PCI DSS 3.1 effective immediately. Merchants have about 14 months to nix flawed SSL and TLS protocols before version 3.0 is retired in June 2015. However merchants are prohibited from implementing any new technology that relies on SSL and TLS 1.0 starting immediately.

The move was prompted by an update to the National Institute for Standards and Technology (NIST) Special Publication 800-52, in which NIST stated that SSL and early TLS are no longer secure or strong encryption standards. 
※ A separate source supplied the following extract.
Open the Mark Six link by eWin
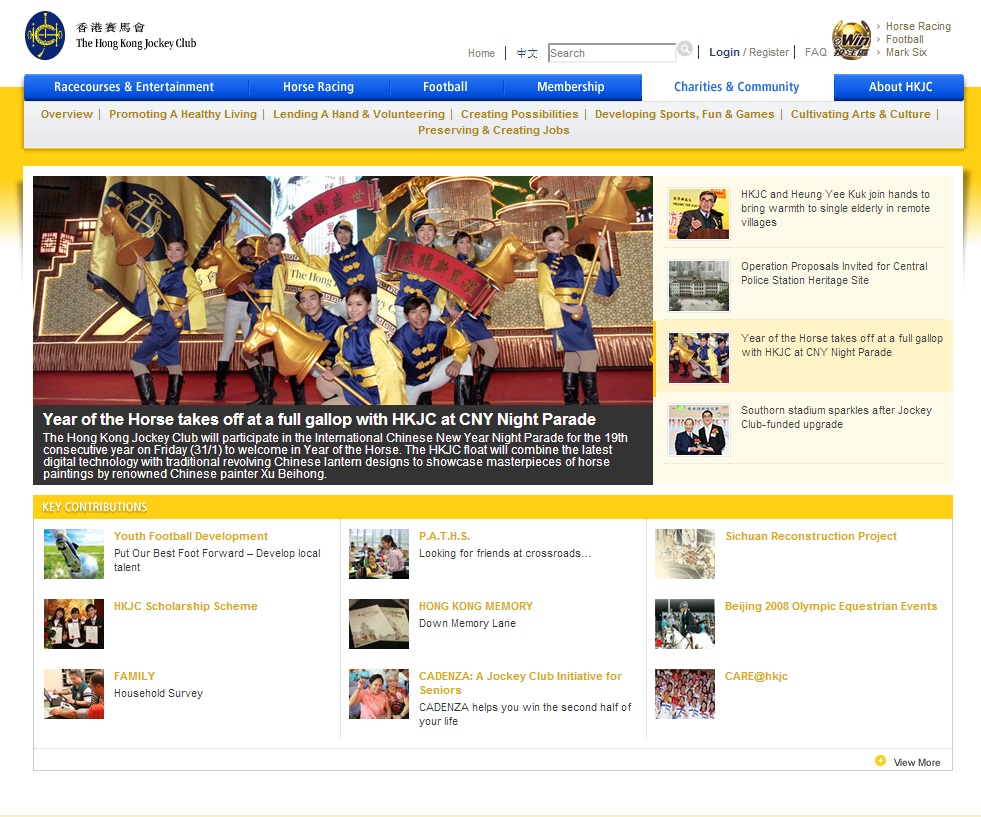pos(906,52)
"At the Council we are focused on providing the strongest standards and resources to help merchants and their business partners protect against the latest threats and vulnerabilities," said PCI SSC General Manager Stephen Orfei in a statement. He stated that the vulnerabilities of within the SSL protocol present a risk to payment data and that the Council was dedicated to arming organizations with ways to address threats.

Experts, such as Don Brooks, senior security engineer with Chicago-based compliance and security services firm Trustwave Inc., are pleased that the PCI 3.1 gave merchants time to adapt to the change. Many have also, however, expressed concern that some merchants may not consider this as urgent situation, considering the 14 months transition period. 

Troy Leach, the SSC's chief technology officer, stated that it was important to find a balance between providing reasonable timeframes for migration and impressing upon merchants how serious the issue actually is.

It's important for organizations to update their credit card payment software regularly to protect customers.